Gravidez Ectópica: Diagnóstico e Conduta em Emergência

HSJ - Hospital São José (PR) — Prova 2023

Enunciado

Mulher de 20 anos, tabagista, histórico prévio de cervicite e nuligesta, procura pronto atendimento médico por dor em abdome inferior, contínua, de início há 3 dias e com piora progressiva. Também relata sangramento vaginal de moderada quantidade há 1 dia. Menciona atraso menstrual de 2 meses antes deste sangramento e nega uso de qualquer tipo de contraceptivo apesar de referir vida sexual ativa. Sobre o caso, assinale a alternativa abaixo mais correta em relação à conduta a ser tomada pelo médico plantonista:

Alternativas

  1. A) Dar alta com prescrição de analgésico e solicitação de US transvaginal.
  2. B) Dar alta com solicitação de hemograma, VHS e US transvaginal.
  3. C) Internar a paciente, iniciar antibioticoterapia endovenosa de amplo espectro e agendar laparotomia.
  4. D) Internar a paciente, solicitar B-hCG sérico e US transvaginal e monitorar sinais vitais.
  5. E) Dar alta e tranquilizar a paciente de que a dor é apenas dor do meio do ciclo.

Pérola Clínica

Dor abdominal + atraso menstrual + sangramento vaginal → suspeitar gravidez ectópica, dosar β-hCG e US transvaginal.

Resumo-Chave

A tríade clássica de dor abdominal, atraso menstrual e sangramento vaginal em mulher em idade fértil com vida sexual ativa é altamente sugestiva de gravidez ectópica, uma emergência ginecológica. A conduta inicial deve incluir a dosagem de β-hCG sérico e ultrassonografia transvaginal para localização da gestação.

Contexto Educacional

A gravidez ectópica é uma condição em que o embrião se implanta fora da cavidade uterina, sendo a localização tubária a mais comum. É uma das principais causas de mortalidade materna no primeiro trimestre de gestação e uma emergência ginecológica que exige diagnóstico e tratamento rápidos. A paciente do caso apresenta a tríade clássica de dor abdominal, atraso menstrual e sangramento vaginal, além de fatores de risco como histórico de cervicite (que pode indicar DIP prévia) e tabagismo. Diante da suspeita de gravidez ectópica, a conduta inicial no pronto atendimento é crucial. A internação para monitoramento de sinais vitais é fundamental, especialmente pela possibilidade de ruptura e choque hipovolêmico. A dosagem de β-hCG sérico confirma a gestação, e a ultrassonografia transvaginal é o método de imagem de escolha para localizar a gestação e avaliar a presença de líquido livre na cavidade abdominal. O manejo da gravidez ectópica pode ser expectante, medicamentoso (com metotrexato) ou cirúrgico (laparoscopia ou laparotomia), dependendo da estabilidade hemodinâmica da paciente, níveis de β-hCG, tamanho da massa e desejo de gestações futuras. A rápida identificação e intervenção são essenciais para preservar a vida da paciente e, quando possível, a fertilidade.

Perguntas Frequentes

Quais são os principais sintomas da gravidez ectópica?

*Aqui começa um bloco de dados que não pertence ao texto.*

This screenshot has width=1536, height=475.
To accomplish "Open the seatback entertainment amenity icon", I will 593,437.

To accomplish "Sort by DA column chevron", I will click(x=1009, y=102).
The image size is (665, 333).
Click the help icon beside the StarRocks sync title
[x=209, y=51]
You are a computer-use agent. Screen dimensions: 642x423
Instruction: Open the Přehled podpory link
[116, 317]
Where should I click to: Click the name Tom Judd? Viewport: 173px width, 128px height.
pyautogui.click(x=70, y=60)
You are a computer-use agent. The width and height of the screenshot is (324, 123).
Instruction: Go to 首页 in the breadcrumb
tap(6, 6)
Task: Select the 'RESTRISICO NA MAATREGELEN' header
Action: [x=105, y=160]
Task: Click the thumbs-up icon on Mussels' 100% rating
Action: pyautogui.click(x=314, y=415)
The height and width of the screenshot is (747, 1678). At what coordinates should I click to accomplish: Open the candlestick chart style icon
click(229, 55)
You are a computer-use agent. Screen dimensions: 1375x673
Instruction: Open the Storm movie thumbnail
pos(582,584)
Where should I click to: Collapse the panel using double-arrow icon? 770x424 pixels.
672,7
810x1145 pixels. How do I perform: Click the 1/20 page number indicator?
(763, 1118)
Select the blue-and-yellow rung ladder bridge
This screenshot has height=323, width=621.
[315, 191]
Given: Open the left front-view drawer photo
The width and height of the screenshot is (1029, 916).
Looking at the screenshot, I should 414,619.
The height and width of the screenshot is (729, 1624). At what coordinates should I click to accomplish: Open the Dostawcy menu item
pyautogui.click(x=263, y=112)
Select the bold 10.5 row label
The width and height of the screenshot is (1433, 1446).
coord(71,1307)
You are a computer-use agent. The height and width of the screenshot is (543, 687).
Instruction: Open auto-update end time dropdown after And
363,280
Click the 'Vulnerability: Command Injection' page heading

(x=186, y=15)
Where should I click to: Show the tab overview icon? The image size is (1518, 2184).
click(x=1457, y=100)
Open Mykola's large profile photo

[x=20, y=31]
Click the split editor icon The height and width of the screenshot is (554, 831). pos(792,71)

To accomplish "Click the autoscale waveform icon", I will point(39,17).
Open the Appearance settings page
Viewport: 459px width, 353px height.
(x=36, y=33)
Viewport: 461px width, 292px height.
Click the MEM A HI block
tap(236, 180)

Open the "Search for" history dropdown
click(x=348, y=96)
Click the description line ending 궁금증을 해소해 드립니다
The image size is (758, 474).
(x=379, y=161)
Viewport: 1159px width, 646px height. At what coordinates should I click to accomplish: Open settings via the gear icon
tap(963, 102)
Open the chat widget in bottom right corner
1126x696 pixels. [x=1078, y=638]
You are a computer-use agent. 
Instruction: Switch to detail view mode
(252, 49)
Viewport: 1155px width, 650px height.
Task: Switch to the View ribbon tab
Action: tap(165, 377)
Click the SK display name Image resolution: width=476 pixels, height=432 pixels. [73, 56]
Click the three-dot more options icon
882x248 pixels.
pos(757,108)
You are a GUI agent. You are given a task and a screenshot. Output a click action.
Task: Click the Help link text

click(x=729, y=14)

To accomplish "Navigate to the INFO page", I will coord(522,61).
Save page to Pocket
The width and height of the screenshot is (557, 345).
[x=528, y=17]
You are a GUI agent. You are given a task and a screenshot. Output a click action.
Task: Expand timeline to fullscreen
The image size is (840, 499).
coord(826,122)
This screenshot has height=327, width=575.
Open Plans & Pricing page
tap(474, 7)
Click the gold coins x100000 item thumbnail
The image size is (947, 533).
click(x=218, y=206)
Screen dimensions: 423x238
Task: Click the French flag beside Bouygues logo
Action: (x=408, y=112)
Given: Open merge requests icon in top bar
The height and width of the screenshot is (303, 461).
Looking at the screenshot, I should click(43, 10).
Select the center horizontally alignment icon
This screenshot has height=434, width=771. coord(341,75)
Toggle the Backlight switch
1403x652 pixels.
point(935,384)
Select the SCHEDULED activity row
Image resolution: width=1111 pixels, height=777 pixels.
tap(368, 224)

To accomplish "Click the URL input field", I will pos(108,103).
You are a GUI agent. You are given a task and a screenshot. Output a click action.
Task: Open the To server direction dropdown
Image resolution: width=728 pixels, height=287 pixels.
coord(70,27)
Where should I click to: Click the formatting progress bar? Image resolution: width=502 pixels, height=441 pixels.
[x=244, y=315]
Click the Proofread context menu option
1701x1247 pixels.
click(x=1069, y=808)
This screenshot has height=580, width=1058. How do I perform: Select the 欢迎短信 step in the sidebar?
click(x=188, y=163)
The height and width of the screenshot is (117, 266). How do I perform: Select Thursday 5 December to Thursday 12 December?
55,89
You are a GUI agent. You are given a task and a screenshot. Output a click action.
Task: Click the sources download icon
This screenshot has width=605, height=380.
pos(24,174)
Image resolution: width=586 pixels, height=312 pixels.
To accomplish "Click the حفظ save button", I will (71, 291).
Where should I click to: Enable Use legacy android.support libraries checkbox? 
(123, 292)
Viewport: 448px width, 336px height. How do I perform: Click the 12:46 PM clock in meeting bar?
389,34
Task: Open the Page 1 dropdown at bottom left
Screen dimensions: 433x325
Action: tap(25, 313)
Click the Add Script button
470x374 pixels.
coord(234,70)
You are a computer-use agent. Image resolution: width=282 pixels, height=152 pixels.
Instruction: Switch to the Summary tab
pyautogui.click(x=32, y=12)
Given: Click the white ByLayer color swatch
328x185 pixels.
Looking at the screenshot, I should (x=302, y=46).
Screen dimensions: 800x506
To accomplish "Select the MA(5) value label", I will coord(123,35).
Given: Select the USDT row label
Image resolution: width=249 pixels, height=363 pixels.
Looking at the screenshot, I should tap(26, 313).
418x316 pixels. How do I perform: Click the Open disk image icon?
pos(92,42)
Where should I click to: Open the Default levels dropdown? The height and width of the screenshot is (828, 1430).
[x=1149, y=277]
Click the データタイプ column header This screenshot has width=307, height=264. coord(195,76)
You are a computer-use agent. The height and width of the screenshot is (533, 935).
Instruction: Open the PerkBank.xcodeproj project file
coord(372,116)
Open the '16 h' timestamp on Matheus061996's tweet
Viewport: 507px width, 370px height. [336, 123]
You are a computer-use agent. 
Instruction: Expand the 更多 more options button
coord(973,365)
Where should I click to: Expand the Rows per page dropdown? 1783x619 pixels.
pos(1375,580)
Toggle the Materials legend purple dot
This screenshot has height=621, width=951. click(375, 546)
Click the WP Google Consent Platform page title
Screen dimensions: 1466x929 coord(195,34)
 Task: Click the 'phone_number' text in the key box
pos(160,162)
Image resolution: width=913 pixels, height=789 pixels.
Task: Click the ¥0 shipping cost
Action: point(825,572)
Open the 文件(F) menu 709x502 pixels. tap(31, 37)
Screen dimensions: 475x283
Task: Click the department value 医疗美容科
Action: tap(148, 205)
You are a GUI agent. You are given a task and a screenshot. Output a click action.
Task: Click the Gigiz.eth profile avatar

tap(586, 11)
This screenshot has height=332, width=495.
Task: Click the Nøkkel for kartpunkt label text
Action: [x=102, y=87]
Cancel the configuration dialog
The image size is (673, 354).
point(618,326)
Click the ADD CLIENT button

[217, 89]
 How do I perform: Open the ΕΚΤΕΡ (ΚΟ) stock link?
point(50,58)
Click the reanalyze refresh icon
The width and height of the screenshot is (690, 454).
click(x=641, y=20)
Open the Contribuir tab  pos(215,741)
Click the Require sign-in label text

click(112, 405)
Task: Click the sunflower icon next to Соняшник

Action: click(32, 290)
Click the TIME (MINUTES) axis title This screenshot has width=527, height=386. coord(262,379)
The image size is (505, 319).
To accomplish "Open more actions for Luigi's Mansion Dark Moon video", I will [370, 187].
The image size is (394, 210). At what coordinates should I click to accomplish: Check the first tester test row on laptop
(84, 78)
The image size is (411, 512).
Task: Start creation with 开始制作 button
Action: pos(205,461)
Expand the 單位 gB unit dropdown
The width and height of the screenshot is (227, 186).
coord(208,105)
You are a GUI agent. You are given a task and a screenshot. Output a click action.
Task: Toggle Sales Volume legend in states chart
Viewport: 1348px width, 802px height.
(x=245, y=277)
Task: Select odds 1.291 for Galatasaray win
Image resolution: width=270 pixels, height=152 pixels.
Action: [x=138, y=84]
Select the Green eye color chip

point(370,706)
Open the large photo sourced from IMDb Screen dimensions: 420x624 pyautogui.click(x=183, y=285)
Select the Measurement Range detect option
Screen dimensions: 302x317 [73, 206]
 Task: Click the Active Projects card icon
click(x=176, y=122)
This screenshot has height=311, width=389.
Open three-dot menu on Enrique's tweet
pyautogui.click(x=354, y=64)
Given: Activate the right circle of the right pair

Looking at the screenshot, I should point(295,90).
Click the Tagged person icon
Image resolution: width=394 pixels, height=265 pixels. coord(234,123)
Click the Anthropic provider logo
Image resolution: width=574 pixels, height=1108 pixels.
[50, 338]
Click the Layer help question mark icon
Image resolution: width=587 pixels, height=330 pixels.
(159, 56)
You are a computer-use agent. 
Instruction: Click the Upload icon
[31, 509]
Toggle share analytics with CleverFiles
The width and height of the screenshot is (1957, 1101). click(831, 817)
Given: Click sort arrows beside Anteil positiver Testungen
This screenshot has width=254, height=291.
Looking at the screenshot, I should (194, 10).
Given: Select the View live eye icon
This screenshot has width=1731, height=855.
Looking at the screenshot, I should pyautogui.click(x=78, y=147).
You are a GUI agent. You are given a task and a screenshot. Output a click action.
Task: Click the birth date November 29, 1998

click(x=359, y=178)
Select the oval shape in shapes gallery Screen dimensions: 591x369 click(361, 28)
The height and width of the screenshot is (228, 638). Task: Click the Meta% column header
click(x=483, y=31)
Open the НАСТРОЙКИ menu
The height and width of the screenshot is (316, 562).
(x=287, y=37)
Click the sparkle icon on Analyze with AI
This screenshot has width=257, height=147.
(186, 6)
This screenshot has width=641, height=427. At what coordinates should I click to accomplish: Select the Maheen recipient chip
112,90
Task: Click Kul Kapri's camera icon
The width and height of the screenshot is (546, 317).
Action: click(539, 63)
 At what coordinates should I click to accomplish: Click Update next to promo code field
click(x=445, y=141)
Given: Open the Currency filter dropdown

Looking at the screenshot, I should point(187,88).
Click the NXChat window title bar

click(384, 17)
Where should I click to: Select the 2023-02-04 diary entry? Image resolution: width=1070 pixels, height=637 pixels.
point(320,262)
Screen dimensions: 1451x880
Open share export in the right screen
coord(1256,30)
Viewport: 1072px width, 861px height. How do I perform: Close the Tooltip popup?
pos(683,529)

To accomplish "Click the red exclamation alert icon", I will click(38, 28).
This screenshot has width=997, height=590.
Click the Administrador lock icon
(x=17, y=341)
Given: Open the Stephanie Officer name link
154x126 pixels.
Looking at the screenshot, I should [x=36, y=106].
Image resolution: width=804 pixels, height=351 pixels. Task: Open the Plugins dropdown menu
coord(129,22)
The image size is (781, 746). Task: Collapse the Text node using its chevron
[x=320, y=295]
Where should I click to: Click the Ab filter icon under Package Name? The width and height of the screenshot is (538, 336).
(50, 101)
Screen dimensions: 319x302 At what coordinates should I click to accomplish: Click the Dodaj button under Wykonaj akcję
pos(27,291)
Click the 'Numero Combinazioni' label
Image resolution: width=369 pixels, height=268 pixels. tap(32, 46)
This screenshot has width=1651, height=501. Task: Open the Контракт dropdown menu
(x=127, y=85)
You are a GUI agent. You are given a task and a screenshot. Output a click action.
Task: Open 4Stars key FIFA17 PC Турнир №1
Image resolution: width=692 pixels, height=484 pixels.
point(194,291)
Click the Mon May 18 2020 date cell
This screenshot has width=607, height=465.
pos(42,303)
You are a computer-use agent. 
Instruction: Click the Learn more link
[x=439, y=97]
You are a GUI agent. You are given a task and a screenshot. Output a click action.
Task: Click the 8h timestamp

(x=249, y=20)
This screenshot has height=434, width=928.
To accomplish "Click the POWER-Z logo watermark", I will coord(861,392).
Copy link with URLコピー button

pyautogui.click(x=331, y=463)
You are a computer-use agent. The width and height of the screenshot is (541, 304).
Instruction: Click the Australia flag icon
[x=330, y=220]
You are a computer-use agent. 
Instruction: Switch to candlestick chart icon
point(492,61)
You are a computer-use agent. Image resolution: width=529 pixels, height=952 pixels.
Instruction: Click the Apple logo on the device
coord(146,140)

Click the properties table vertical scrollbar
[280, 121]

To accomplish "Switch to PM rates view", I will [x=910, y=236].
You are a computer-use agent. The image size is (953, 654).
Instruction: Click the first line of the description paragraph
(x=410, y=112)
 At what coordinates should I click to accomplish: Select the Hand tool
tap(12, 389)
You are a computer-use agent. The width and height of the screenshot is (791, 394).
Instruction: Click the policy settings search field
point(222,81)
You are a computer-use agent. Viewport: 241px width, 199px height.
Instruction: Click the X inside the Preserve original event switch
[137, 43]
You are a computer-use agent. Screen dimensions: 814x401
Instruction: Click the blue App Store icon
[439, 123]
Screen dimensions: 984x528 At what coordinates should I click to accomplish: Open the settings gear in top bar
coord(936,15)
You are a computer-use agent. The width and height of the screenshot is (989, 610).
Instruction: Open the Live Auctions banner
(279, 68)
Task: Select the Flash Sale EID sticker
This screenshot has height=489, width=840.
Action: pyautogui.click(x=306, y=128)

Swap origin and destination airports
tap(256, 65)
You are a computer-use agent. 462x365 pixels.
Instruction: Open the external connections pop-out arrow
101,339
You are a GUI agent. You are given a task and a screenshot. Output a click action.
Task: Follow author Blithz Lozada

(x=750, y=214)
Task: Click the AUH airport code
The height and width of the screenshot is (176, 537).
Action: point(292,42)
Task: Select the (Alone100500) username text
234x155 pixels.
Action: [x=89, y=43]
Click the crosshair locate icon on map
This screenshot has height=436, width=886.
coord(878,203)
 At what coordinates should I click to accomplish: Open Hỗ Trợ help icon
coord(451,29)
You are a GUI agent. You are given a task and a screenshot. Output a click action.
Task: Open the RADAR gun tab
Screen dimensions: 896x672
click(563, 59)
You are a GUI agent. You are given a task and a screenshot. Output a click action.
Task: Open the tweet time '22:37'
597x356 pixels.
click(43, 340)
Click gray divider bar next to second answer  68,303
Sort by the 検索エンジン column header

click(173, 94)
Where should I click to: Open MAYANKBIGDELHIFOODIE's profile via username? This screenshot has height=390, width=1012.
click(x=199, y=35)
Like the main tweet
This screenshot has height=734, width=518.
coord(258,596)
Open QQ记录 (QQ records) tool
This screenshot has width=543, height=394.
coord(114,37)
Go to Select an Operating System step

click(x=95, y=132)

Os sintomas clássicos incluem dor abdominal unilateral ou difusa, atraso menstrual e sangramento vaginal irregular. Pode haver também tontura, síncope ou dor referida no ombro em casos de ruptura.

Qual a importância do β-hCG sérico e da ultrassonografia transvaginal na suspeita de gravidez ectópica?

O β-hCG sérico confirma a gestação, enquanto a ultrassonografia transvaginal é essencial para localizar a gestação, identificando a presença ou ausência de saco gestacional intrauterino e/ou massa anexial sugestiva de ectópica.

Quais são os fatores de risco para gravidez ectópica?

Fatores de risco incluem histórico prévio de gravidez ectópica, doença inflamatória pélvica (DIP), cirurgia tubária prévia, uso de DIU, tabagismo e técnicas de reprodução assistida.